Pulp Nonfiction: The Worst Business Books of 2022

In the USA, the largest market in the world, around 10,000 business books are published annually. Almost all of them are of course irrefutable, but inevitably only a few clunkers slip through the strict filters of the publishers. Here are some (completely imaginary) examples of titles to avoid in 2022.

Make yourself comfortable with your colleague! An academic and a coach with no practical management experience serve almost 300 pages of wishful thinking about how a combination of determination, empathy, diversity, inclusion – and hugs! – Will put a smile on the face of your exhausted employees and allow you to postpone their long overdue raise for a few more months.

The ME in the team. The recently retired CEO of a company you’ve never heard of spent a tiny fraction of his million dollar hiring a ghostwriter. The result is this numb account of his heroic military service and the subsequent seamless rise to the top, glossing over embarrassments, lawsuits, profit warnings, and repeated layoffs. History written by the winner.

Square pegs: get your strategy in shape. Seven partners of a well-known management consultancy transform their PowerPoint slides and the confidential insights that you as a customer have given into a seemingly completely new strategy. The good news: you now know where your fees have gone. The bad news: You will shortly receive a box of free copies for you and your leadership team, the heaviest and least welcome business card in the world.

Who stole my fable A bizarre story of forest dwellers finding a way to end their longstanding feud and embarking on a miracle of common creation that increases the forest’s returns while combating climate change. Told in monosyllabic and two-syllable words, punctuated by blank pages and bad cartoons. Aesop, it is not. $ 30 hardcover from an airport bookstore near you. Will sell millions.

Kill them: leadership teachings of the tyrants. There is much to be said for autocrats and dictators, but in the past this has mostly come in the form of unconvincing praise from crouched henchmen. Now finally a slim manual that enumerates the real business advantages of an iron leadership style and puts the bullets back in bullet points, from Attila the Hun to Stalin.

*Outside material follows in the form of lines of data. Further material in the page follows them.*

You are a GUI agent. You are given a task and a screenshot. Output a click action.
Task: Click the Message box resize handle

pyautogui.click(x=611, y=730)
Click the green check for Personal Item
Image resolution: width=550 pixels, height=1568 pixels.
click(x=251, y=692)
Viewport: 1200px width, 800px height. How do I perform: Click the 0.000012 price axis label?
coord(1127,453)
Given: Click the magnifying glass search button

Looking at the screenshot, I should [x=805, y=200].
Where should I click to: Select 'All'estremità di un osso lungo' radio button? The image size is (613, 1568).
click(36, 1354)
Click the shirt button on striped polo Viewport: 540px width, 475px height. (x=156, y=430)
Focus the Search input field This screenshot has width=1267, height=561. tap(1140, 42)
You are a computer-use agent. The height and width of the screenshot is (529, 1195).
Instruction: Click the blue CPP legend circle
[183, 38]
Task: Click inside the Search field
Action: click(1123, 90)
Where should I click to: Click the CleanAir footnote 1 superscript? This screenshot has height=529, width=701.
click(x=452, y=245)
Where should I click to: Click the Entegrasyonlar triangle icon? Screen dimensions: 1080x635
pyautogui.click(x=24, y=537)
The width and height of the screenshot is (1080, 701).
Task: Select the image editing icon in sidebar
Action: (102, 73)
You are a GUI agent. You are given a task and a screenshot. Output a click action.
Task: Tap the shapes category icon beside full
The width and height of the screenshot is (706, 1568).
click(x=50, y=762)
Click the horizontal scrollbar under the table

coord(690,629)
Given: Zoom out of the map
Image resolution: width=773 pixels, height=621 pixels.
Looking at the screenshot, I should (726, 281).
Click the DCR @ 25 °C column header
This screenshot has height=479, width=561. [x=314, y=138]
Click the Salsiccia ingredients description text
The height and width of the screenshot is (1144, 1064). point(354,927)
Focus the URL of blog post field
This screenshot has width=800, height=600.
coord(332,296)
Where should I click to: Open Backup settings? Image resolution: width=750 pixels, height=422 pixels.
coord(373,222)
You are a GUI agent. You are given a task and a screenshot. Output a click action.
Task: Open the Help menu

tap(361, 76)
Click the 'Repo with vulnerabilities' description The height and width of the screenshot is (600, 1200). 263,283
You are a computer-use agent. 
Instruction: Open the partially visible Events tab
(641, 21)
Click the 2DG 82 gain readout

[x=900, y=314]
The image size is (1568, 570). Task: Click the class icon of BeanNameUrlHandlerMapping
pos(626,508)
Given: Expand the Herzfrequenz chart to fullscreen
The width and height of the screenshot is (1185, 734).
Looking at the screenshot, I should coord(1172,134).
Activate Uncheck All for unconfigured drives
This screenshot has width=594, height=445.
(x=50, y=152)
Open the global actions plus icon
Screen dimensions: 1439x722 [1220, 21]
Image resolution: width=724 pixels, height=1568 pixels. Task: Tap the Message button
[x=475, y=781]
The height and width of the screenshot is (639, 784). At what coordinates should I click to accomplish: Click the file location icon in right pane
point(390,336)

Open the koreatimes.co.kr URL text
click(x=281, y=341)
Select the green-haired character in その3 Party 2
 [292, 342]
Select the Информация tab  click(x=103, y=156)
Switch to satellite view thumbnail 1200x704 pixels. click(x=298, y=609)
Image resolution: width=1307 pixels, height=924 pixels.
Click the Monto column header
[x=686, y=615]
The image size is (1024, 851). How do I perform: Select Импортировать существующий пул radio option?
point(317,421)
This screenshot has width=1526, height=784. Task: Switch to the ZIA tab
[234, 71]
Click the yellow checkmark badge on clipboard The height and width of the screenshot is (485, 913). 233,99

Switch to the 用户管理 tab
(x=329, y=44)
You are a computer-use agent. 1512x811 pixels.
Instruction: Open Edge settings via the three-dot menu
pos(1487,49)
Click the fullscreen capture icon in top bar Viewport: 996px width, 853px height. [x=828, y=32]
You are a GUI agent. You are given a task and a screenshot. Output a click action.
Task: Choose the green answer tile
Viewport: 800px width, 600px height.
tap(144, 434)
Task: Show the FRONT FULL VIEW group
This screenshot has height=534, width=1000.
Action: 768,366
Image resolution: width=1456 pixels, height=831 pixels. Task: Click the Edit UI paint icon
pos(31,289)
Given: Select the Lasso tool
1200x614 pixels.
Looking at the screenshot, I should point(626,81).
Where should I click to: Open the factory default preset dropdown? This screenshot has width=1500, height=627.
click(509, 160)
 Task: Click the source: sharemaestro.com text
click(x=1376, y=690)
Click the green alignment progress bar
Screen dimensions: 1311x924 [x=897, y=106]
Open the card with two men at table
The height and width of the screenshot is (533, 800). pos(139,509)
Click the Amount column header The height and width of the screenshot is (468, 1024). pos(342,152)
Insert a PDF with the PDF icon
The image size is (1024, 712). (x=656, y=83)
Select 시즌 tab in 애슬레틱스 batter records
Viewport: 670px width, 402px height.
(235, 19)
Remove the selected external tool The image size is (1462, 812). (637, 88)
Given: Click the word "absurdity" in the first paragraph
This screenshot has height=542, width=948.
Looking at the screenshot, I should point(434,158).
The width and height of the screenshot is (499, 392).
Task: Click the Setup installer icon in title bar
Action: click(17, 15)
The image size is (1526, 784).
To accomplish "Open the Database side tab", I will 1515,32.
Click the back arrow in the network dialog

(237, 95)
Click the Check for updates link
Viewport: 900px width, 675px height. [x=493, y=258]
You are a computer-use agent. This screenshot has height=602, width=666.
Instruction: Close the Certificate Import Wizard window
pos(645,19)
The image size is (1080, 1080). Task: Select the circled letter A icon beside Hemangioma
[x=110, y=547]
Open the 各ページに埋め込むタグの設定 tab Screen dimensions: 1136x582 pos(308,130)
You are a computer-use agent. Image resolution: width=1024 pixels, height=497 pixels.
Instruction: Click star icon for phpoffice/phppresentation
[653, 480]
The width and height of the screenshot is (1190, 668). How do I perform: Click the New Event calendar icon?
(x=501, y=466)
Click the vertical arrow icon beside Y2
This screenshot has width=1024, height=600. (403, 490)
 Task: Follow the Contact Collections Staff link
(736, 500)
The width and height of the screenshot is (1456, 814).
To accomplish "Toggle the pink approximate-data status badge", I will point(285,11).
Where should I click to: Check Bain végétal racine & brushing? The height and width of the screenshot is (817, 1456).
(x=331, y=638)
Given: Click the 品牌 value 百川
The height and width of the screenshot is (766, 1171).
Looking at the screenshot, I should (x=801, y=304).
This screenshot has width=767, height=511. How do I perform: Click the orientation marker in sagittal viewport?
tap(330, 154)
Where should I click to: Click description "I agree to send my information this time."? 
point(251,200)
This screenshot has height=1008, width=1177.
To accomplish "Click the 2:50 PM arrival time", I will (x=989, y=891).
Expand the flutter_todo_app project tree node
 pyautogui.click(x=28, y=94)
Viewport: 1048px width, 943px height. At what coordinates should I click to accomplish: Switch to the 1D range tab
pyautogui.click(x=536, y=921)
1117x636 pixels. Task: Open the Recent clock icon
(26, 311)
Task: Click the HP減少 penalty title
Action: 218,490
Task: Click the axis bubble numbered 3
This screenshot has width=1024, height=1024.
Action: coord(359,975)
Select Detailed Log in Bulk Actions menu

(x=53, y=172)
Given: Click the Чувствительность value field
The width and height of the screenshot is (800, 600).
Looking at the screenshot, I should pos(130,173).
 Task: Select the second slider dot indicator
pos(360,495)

Rich, richer, richest. Who would have thought it would be so easy to join the hyper-rich? Incredibly good-looking co-authors with a highly regarded Instagram account explain the secrets of the crypto and meme trading and invite you to put your hard-earned retirement savings on their Twitter-led investment strategy and become the next Warren Buffett or Elon Musk . Hurry before they pull the ladder up and the whole Ponzi scheme collapses.

The Bumper Book of Branding. Text is so 2021. Enjoy this huge picture book, complete with hand-drawn graphics and glossy, bespoke photographs, all in an incredibly large format that is only suitable for display on the atrium coffee tables of the marketing agency that funded it. Paired with an online course in reputation management and a global motivation tour (tickets available now, if Omicron allows it).

The deepest dive: the scandal that briefly shook global capitalism. Three US newspaper reporters who never got along well were persuaded to turn their illegibly detailed, award-winning series of investigative reports into a very, very long book. Each chapter begins with a limousine pulling up in front of a luxury hotel. After that, the writers will give up journalism for PR and never speak to each other again. Close family members only.

Nudge me when I fall asleep. Well-known social science experiments are retold for the thousandth time in an optimistic tone that suggests that they contain the secret of life itself. You will learn to enjoy trivial breakthroughs all the time! For the first time you’ll understand how a coach resurrected an obscure US sports franchise! You will wonder why the writers make more money than the adjunct professors who did the research in the first place! You’ll never buy a behavioral science book again.

Hi Ho, Hi Ho: The unthinkable future of work. Did you know we spend more time working than sleeping? You did? Anyway, with this book you can spend the time you are not in work reading about work and maybe, if you are lucky, dreaming about it. Gigworker: Look at the idea of ​​a utopia in which you have a real job again. Full-Time Employees: Tremble at the thought of a dystopia where gig staff take over your job. Bosses: Remember that reading business books during working hours is a criminal offense.

Andrew Hill has been helping filter books for FT’s Business Book of the Year Award since 2005, and luckily, there has never been a shortage of potential winners.